Говорят, умирая, он оставил два распоряжения — сжечь «Энеиду» и на его могильной плите выбить эпитафию:
Мантуей был я рожден, Калабрией отнят. Покоюсь
В Партенопее. Воспел пастбища, села, вождей.
А «Энеиду» он завещал сжечь потому, что не успел ее закончить, боялся, что незаконченное произведение может получить ложное толкование.
Конечно, читать сегодня Вергилия непросто, его поэзия учена и философична, но, главное, полна намеков на конкретных людей. Многие и многие строфы ученые продолжают изучать и заново комментировать до сих пор.
Особое внимание во все века привлекала четвертая эклога «Буколиков». Она считается пророческой. В эклоге упоминается дева и новорожденный от нее, который принесет с собой золотой век. Христианские исследователи творчества Вергилия увидели в этом пророчество языческого поэта о Христе — эти стихи он написал за 40 лет до Рождества Христова.
Само по себе слово «буколики» обозначает «пастушеские стихи». Это то, что потом в европейской поэзии назовут «пастораль».
К буколическому жанру Вергилий обратился потому, что он позволял ему говорить сразу как бы и от себя и от некоего пастуха, и таким образом выразить самые сокровенные свои мысли. Тем более что в центре буколического мира всегда пребывает любовь.
Все покоряет Любовь, и мы покоримся Любови!
Приведем небольшой отрывок из «Буколик»:
Маленькой в нашем саду тебя я впервые увидел,
С матушкой рвать ты зашла росистые яблоки, — я же
Вас провожал, мне двенадцатый год пошел в это лето,
И уж до ломких ветвей я мог с земли дотянуться.
Лишь увидал — и погиб! Каким был охвачен безумьем!
Ряд меналийских стихов начинай, моя флейта, со мною!
Знаю теперь, что такое Амур. На суровых утесах,
Верно Родопа, иль Тмар, или край гарамантов далекий
Мальчика произвели не нашего рода и крови.
Ряд меналийских стихов начинай, моя флейта, со мною!
Мать научил свирепый Амур детей своих кровью
Руки себе запятнать!
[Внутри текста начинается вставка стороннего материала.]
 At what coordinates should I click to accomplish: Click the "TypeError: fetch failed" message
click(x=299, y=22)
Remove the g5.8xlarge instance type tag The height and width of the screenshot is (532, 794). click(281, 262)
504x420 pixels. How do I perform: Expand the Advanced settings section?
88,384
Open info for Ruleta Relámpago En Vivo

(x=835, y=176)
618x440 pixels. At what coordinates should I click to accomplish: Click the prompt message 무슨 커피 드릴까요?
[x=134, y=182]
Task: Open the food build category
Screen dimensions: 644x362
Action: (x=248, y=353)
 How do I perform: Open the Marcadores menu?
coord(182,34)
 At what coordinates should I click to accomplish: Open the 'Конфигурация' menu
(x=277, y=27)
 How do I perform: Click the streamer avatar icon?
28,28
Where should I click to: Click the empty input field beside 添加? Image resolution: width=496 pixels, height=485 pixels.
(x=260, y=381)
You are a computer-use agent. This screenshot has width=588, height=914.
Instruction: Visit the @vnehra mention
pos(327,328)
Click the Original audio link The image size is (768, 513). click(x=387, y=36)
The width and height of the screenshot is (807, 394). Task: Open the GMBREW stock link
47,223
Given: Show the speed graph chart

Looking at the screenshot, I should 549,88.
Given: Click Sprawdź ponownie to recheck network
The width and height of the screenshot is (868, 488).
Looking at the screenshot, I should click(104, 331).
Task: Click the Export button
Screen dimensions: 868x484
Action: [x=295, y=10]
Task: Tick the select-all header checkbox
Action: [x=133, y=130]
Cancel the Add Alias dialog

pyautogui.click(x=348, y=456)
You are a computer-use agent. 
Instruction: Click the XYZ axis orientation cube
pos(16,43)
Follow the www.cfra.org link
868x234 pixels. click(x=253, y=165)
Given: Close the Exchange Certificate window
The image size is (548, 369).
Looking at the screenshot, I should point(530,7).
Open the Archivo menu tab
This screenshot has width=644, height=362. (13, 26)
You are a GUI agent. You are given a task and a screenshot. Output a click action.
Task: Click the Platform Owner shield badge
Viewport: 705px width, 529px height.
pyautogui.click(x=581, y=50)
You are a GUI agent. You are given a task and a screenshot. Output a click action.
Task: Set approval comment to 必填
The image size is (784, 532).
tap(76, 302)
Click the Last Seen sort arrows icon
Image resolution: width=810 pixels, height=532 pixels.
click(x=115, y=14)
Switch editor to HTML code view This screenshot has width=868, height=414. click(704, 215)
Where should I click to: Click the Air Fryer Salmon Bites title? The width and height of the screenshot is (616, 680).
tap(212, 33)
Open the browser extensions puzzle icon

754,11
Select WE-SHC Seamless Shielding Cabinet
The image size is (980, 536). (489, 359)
И ты не добрее Амура.
Мать, жестокая мать, — или матери мальчик жесточе?
Ряд меналийских стихов начинай, моя флейта, со мною!
Ныне пусть волк бежит от овцы, золотые приносит
Яблоки кряжистый дуб и ольха расцветает нарциссом!
Пусть тамарисков кора источает янтарные смолы,
С лебедем спорит сова, — и Титир да станет Орфеем,
Титир — Орфеем в лесах, меж дельфинов — самим Арионом!
Ряд меналийских стихов начинай, моя флейта, со мною!
(Перевод С. Шервинского)
Слово «Георгики» обозначает «земледельческие стихи». Это дидактическая поэма, без сюжета, из одних описаний и наставлений. Одна из причин написания этой поэмы — политическая.